In recent years, supply chains are more prone to disruptions. The impact on performance depends on the system's ability to discover and then recover after the disruption has occurred. In this paper, we proposed a new method to integrate probabilistic assessment of disruption risks into the Risk Exposure Index (REI) approach proposed previously by Simchi-Levi et al. and measure supply chain resiliency by analyzing the worst-case CVaR (WCVaR) of total lost sales under disruptions. We show that the optimal strategic inventory positioning strategy in this model can be fully characterized by a conic program. The optimal primal and dual solutions to the conic program can be used to shed light on comparative statics in the supply chain risk mitigation problem.

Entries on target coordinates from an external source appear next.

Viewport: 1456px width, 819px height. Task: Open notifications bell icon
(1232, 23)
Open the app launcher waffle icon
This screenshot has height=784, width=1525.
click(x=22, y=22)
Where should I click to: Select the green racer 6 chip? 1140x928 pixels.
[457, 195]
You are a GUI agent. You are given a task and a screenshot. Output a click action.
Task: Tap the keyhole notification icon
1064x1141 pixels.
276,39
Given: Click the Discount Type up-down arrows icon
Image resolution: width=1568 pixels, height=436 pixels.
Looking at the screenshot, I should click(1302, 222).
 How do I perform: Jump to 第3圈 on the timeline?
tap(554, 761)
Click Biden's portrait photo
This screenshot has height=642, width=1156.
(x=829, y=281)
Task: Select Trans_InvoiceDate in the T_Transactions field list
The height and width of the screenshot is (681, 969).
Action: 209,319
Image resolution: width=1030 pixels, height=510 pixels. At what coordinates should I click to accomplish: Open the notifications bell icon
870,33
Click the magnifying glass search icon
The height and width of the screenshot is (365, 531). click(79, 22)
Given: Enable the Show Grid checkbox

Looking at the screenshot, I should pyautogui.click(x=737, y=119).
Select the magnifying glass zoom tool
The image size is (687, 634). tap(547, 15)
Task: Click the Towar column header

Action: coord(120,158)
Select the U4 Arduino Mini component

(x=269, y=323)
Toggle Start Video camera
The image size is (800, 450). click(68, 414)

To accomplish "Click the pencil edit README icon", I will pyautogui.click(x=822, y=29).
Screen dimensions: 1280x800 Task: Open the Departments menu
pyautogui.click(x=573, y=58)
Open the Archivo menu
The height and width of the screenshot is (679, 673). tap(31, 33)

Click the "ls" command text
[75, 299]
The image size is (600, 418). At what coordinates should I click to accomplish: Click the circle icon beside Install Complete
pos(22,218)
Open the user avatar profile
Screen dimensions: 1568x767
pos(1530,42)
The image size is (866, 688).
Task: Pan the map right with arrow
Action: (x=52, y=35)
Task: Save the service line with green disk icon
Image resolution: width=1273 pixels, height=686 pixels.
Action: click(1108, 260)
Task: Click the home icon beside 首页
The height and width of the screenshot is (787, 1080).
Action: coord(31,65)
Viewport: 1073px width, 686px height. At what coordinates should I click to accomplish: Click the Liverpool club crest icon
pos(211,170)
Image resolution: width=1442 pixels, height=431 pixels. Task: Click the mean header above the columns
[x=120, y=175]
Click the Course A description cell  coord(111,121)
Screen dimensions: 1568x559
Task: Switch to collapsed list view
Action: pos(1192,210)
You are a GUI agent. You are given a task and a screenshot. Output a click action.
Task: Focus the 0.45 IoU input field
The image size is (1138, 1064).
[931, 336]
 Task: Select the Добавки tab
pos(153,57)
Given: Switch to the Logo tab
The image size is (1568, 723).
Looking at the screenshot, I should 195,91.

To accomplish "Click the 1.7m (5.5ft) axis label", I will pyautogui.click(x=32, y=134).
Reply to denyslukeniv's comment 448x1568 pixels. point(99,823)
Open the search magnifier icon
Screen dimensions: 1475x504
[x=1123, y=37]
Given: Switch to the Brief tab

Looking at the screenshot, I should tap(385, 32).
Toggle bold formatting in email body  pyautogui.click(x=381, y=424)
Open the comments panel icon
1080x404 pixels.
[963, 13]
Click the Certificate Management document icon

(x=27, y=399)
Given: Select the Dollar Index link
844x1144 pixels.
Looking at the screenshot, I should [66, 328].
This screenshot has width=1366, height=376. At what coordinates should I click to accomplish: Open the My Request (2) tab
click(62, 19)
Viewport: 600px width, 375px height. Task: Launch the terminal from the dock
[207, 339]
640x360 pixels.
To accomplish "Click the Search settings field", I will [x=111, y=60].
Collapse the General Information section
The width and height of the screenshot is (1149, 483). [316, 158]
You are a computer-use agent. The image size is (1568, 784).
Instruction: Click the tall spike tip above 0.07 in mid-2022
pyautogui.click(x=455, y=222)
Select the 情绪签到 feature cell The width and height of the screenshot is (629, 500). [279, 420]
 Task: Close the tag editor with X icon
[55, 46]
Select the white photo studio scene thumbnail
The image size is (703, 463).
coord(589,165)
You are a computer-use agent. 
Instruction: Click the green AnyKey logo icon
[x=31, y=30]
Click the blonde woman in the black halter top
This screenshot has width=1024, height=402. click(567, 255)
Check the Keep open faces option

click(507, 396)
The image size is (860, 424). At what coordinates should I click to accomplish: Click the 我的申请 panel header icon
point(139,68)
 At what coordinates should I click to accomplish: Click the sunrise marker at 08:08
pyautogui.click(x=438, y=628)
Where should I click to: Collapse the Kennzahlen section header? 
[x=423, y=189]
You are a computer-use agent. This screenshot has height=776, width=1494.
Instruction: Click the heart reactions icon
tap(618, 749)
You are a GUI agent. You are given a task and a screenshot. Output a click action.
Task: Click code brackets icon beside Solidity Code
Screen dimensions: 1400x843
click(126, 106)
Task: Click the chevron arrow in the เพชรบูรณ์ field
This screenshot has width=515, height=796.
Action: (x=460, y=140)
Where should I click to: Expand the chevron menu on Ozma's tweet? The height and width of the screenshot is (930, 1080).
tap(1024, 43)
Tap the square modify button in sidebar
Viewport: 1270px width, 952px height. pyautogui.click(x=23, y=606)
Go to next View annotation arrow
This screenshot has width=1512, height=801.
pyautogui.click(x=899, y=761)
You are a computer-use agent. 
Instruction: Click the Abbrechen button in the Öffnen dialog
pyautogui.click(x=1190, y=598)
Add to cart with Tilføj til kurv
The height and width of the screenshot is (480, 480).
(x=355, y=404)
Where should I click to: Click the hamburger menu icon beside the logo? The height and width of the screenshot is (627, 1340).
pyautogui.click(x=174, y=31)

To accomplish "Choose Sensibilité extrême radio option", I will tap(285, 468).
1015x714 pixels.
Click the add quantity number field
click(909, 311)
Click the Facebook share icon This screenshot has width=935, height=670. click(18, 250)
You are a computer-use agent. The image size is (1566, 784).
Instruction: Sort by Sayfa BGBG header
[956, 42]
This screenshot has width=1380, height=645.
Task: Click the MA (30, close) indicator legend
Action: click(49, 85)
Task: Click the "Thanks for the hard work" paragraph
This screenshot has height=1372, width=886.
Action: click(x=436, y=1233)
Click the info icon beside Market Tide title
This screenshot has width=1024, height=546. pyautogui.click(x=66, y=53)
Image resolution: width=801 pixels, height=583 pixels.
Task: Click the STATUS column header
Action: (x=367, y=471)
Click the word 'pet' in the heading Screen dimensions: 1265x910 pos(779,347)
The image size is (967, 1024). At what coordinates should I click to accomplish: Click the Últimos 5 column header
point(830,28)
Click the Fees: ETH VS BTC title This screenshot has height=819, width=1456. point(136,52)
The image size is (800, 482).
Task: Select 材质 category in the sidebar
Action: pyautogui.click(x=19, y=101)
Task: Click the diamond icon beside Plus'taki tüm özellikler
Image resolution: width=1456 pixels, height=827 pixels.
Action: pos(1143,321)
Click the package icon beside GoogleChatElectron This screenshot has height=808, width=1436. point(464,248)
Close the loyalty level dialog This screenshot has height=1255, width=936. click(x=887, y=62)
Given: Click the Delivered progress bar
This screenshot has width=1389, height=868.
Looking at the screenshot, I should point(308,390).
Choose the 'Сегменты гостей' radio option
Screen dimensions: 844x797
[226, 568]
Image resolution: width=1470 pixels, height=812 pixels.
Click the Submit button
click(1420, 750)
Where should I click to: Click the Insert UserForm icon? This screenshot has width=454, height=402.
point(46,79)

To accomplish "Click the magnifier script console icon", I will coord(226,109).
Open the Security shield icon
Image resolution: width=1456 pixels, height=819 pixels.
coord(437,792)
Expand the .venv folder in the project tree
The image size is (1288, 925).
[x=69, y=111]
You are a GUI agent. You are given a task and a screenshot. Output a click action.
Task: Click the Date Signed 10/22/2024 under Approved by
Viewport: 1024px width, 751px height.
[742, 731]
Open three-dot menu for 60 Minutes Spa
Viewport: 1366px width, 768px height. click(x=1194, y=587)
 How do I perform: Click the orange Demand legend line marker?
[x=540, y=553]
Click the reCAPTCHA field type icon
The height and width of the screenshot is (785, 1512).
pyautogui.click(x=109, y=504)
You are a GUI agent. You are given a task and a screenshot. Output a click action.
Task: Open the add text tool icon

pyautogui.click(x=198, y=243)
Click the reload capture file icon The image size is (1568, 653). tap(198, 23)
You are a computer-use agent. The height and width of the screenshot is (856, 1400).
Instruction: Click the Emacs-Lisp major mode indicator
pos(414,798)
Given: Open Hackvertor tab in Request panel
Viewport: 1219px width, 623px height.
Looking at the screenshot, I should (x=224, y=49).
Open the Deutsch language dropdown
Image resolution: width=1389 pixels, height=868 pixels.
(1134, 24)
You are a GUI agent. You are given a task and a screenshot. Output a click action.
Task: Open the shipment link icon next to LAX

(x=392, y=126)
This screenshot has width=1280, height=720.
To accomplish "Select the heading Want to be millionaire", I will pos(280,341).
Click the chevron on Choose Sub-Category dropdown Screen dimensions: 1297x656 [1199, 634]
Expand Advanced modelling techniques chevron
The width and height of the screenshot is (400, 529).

This information can help supply chain risk managers focus their mitigation efforts on critical suppliers and/or installations that will have greater impact on the performance of the supply chain when disrupted.

Suggested Citation

  • Sarah Yini Gao & David Simchi-Levi & Chung-Piaw Teo & Zhenzhen Yan, 2019. "Disruption Risk Mitigation in Supply Chains: The Risk Exposure Index Revisited," Operations Research, INFORMS, vol. 67(3), pages 831-852, May.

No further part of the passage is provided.